» **Task instructions**: Your job is to return every line in the data holding the string "agent".

Stored data
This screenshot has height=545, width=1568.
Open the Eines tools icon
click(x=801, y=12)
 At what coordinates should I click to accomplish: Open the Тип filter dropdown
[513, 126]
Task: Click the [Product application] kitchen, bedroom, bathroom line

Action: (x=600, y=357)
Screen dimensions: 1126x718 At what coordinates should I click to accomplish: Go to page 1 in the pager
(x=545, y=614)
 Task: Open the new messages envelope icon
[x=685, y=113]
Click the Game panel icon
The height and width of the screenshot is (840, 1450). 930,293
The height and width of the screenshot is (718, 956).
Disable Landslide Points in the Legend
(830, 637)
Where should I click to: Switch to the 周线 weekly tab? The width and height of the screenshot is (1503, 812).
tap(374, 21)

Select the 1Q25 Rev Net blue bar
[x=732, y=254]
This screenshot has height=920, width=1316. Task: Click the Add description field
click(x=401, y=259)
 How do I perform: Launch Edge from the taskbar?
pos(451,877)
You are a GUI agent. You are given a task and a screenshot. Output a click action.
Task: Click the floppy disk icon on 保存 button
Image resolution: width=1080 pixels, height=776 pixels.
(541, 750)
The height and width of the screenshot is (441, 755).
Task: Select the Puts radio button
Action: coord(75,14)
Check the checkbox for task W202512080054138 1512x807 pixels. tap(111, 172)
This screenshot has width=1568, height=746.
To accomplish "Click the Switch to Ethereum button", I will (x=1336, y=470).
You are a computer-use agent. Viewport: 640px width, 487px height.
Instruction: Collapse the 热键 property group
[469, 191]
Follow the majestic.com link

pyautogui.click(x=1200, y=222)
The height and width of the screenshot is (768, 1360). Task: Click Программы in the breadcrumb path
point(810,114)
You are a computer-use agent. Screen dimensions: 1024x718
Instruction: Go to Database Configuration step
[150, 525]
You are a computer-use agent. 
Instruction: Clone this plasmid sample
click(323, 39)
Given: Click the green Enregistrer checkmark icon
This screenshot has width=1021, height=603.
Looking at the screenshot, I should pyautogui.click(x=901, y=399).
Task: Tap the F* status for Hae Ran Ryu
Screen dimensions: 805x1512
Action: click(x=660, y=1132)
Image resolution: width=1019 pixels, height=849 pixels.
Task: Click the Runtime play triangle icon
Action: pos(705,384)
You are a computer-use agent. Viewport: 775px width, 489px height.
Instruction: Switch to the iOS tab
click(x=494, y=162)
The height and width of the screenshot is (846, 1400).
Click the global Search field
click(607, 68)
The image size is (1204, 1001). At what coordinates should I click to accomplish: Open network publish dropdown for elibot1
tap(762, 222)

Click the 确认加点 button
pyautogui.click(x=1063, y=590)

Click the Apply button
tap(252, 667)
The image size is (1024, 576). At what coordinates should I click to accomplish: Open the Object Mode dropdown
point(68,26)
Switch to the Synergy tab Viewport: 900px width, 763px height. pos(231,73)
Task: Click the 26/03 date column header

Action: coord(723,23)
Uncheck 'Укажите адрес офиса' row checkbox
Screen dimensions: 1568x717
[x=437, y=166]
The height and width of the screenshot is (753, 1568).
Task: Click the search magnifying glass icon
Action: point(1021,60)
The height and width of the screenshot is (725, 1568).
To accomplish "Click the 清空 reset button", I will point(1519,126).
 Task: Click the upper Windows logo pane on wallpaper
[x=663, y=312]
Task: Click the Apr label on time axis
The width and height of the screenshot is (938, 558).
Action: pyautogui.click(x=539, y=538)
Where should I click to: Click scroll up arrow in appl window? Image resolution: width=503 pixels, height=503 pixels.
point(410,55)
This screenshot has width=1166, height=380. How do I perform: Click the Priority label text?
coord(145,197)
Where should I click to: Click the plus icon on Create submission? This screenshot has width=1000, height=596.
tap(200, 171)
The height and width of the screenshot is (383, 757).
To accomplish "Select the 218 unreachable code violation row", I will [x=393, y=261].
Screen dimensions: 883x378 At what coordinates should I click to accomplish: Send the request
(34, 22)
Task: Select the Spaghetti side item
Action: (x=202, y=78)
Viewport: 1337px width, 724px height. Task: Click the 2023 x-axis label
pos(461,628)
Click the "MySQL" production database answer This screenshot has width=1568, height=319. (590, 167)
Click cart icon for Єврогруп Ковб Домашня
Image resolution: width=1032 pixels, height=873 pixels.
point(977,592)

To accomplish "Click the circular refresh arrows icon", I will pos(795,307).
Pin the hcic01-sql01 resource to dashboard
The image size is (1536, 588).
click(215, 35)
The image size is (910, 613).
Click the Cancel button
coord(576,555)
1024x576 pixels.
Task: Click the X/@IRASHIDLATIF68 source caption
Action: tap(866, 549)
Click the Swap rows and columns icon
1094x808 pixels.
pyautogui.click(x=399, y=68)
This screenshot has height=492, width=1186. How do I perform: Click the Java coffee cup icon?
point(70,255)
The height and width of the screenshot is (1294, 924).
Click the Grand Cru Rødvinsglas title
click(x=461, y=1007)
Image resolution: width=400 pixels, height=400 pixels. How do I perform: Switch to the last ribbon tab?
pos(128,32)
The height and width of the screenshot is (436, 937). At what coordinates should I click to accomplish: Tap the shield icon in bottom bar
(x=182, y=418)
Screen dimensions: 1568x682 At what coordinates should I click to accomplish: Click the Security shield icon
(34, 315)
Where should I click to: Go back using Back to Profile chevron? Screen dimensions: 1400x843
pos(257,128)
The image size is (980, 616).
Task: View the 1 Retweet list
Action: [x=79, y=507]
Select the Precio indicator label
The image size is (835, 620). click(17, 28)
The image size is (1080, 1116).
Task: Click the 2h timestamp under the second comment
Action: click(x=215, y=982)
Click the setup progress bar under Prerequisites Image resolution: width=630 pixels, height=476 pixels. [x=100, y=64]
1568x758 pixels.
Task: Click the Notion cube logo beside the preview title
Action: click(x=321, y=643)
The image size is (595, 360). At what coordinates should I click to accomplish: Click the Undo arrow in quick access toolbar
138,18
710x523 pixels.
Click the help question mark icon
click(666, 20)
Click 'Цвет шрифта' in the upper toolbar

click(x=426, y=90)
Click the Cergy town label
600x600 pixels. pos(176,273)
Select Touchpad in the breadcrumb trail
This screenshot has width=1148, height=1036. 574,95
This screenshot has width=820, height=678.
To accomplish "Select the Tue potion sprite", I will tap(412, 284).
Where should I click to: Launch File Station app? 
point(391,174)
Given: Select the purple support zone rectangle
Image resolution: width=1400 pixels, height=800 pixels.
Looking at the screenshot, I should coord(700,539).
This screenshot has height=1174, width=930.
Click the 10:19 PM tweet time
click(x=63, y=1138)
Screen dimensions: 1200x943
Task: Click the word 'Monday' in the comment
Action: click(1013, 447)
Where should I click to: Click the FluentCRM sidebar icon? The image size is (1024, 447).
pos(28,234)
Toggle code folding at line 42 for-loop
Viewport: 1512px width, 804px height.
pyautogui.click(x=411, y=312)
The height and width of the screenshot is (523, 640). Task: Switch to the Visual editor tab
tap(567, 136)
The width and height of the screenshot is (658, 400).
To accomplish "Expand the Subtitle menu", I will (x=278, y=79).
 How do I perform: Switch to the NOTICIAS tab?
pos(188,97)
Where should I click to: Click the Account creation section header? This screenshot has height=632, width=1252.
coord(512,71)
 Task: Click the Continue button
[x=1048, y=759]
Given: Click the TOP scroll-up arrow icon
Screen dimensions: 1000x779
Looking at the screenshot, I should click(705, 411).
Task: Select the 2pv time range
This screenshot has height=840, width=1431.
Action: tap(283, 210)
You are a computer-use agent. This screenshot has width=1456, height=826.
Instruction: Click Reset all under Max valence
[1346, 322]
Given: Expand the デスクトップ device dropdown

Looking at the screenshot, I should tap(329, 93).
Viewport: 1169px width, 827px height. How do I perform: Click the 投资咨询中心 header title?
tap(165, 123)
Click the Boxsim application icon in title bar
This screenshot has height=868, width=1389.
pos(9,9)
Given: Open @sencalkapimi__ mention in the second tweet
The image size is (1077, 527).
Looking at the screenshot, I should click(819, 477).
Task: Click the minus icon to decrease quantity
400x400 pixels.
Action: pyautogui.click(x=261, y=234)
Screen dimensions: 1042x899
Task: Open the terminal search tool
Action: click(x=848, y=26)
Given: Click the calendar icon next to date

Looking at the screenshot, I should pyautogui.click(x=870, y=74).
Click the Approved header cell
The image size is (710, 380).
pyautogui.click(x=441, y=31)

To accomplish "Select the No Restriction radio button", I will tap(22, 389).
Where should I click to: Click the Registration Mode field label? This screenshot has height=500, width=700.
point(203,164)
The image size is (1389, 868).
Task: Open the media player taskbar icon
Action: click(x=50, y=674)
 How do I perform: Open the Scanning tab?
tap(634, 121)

» **Exercise answer**:
You are a GUI agent. You are given a task and a screenshot. Output a click action.
You are a computer-use agent. Viewport: 640px width, 487px height.
You are a computer-use agent. Screen dimensions: 1024x718
You are a computer-use agent. 
You are a computer-use agent. Viewport: 775px width, 489px height.
You are a computer-use agent. This screenshot has width=1456, height=826.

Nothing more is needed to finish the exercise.